When a food critic comes to a city that is proud of its dining scene, restaurants and their devotees take notice. But rarely does a traditional reviewer cause as much excitement as Atlanta has seen with the recent visit of Keith Lee, a food obsessive with a vast army of 14 million followers on TikTok.
Mr. Lee, known for his ability to revive a small business with his legions of fans, was often frustrated with what he believed to be odd rules at different restaurants.
“Butter’s a dollar? At a breakfast place?” he asked in a video on his first day in Atlanta, eating takeout in his car. Mr. Lee, who is based in Las Vegas, mostly reviews independent, mom-and-pop restaurants, many of them Black-owned. He often orders takeout and has his family pick it up, so he does not receive star influencer treatment.

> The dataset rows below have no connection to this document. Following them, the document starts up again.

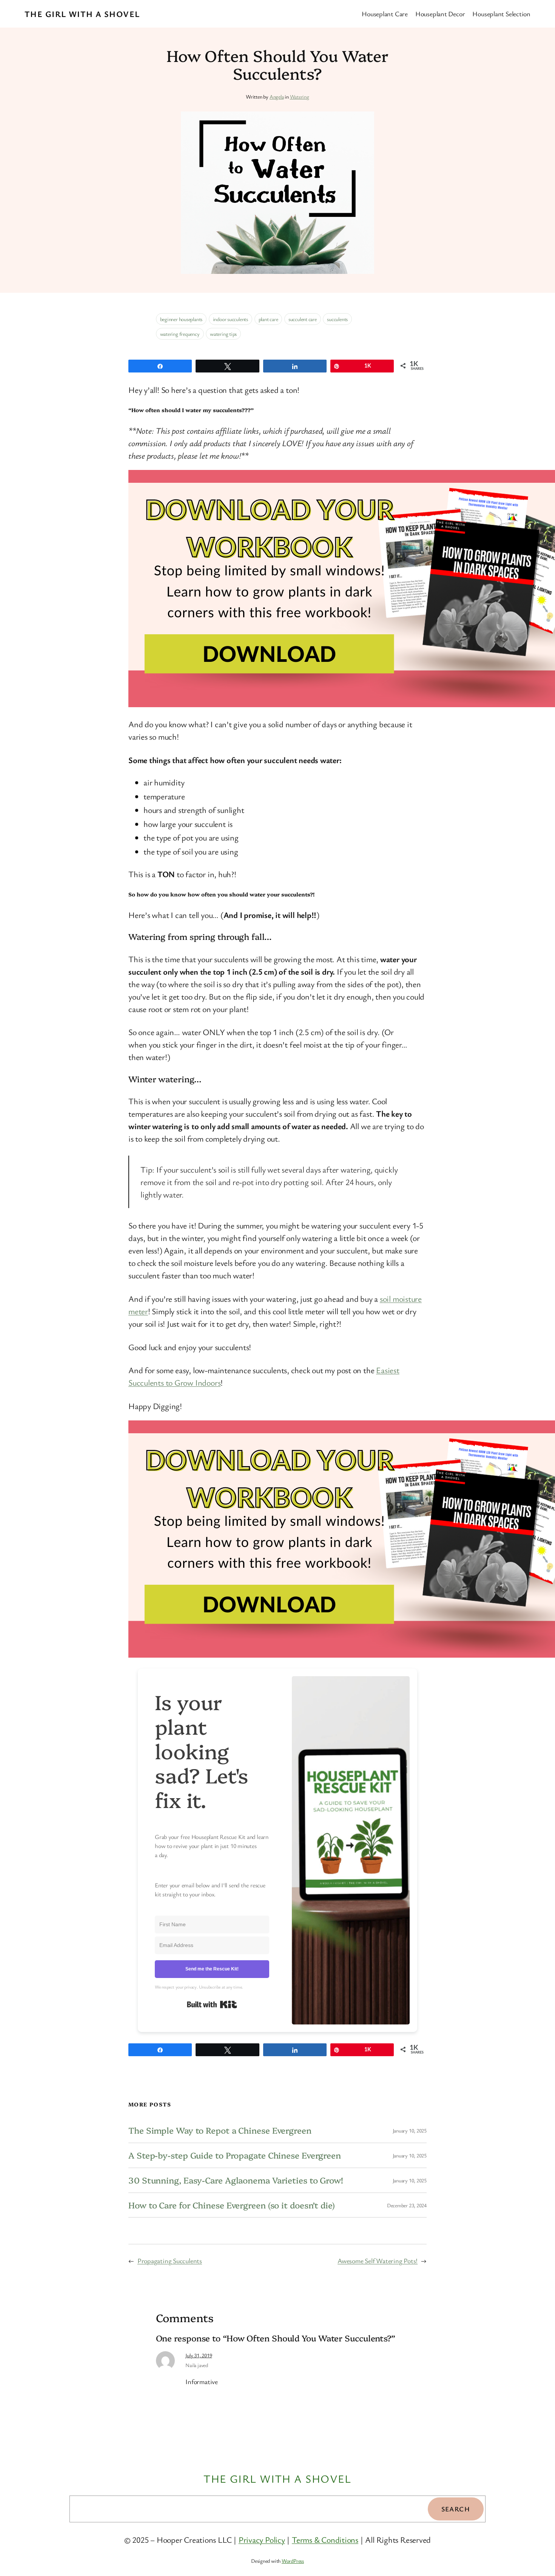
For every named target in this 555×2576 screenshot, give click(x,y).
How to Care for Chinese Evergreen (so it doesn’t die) (231, 2205)
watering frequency (180, 333)
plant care (268, 319)
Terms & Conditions (325, 2539)
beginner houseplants (181, 319)
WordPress (293, 2560)
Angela (277, 96)
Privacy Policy (262, 2539)
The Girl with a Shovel (82, 13)
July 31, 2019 (198, 2355)
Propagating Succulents (169, 2260)
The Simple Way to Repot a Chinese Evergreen (219, 2130)
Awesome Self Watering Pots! (378, 2260)
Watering (299, 96)
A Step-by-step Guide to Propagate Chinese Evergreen (234, 2155)
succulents (337, 319)
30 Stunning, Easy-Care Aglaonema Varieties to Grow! (235, 2180)
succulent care (302, 319)
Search (455, 2508)
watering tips (223, 333)
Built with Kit (212, 2004)
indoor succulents (230, 319)
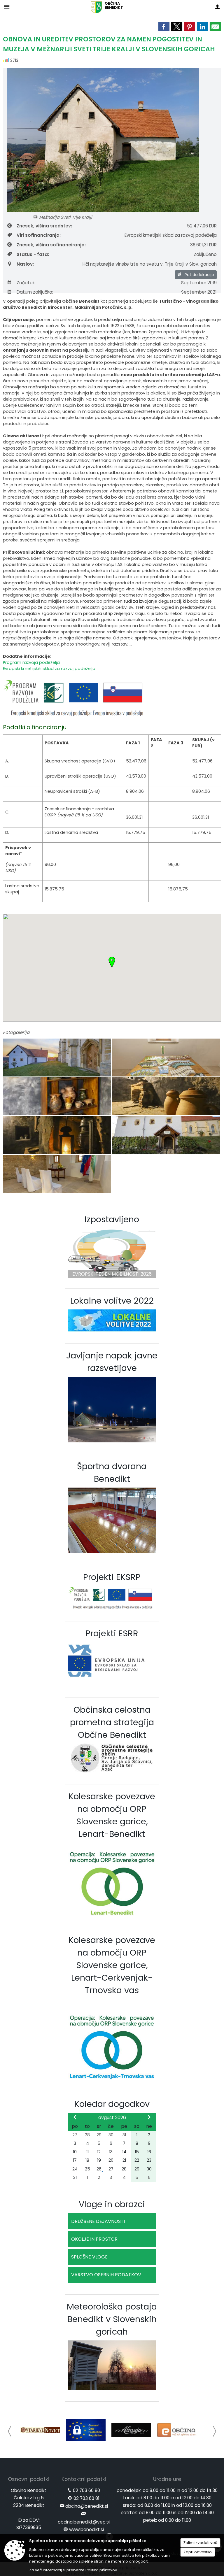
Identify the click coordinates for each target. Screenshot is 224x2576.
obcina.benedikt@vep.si (84, 2522)
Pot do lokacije (198, 275)
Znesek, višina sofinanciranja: (51, 245)
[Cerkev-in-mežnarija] (57, 1057)
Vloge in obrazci (112, 2204)
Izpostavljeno (112, 1219)
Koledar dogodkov (112, 2104)
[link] (164, 26)
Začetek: (26, 283)
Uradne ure (167, 2479)
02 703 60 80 (86, 2490)
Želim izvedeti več (200, 2542)
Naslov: (25, 264)
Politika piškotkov (101, 2570)
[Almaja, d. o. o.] (85, 2430)
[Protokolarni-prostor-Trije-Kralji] (57, 1174)
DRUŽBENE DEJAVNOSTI (98, 2221)
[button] (9, 2431)
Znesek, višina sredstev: (44, 226)
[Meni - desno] (217, 7)
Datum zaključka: (35, 292)
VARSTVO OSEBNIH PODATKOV (106, 2274)
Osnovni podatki (28, 2479)
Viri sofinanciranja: (39, 235)
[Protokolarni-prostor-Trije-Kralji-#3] (57, 1096)
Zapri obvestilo (197, 2552)
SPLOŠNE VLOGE (89, 2257)
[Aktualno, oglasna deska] (177, 2430)
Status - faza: (33, 254)
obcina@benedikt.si (86, 2506)
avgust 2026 (112, 2117)
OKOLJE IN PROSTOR (94, 2239)
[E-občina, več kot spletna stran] (131, 2430)
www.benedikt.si (86, 2529)
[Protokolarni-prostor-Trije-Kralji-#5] (166, 1096)
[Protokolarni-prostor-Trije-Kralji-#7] (166, 1135)
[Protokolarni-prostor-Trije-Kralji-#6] (57, 1135)
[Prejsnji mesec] (75, 2117)
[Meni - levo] (7, 7)
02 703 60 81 (86, 2498)
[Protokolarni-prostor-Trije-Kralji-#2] (166, 1057)
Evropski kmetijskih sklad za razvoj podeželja (49, 668)
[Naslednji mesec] (149, 2117)
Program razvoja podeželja (31, 662)
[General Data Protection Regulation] (40, 2430)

Mr. Lee has made videos from Detroit, Chicago and Los Angeles, but the response in Atlanta has been notable. For many of his followers there, his critiques appear to have opened a valve for their long-held gripes with some of the city’s restaurants.
The grievances include surcharges for items like hot sauce or syrup and the lack of options for reservations or pickup orders. Some of the complaints involve rules that are common in many other cities: for example, a requirement that an entire party be present to be seated.
But something about Mr. Lee’s videos has touched a nerve with some Atlanta diners, who called for change on social media. “I hope this is a wake up call to some of these restaurants,” one TikTok user from Atlanta commented. “The extra ‘rules’ are getting crazy.”
Even the rapper Cardi B weighed in, saying on Instagram Live on Monday that she can “barely order in Atlanta restaurants” unless she drops her name. Of course, restaurants have long given special treatment to celebrities, and even some influencers, but Mr. Lee has made equal treatment for all diners a core part of his message. “I’m just Keith,” he said in one video. “Social media aside, I’m a normal person.”
The Atlanta Journal-Constitution wrote this week that the city had been “Keith Lee’d,” noting that his tour of the city’s food scene had coincided with another seismic dining event: the announcement of Atlanta’s first Michelin-star restaurants.
Some restaurateurs saw real results, for better or for worse, after Mr. Lee’s visits. One restaurant, after a glowing review, sold out for the first time in its history and had to extend its hours….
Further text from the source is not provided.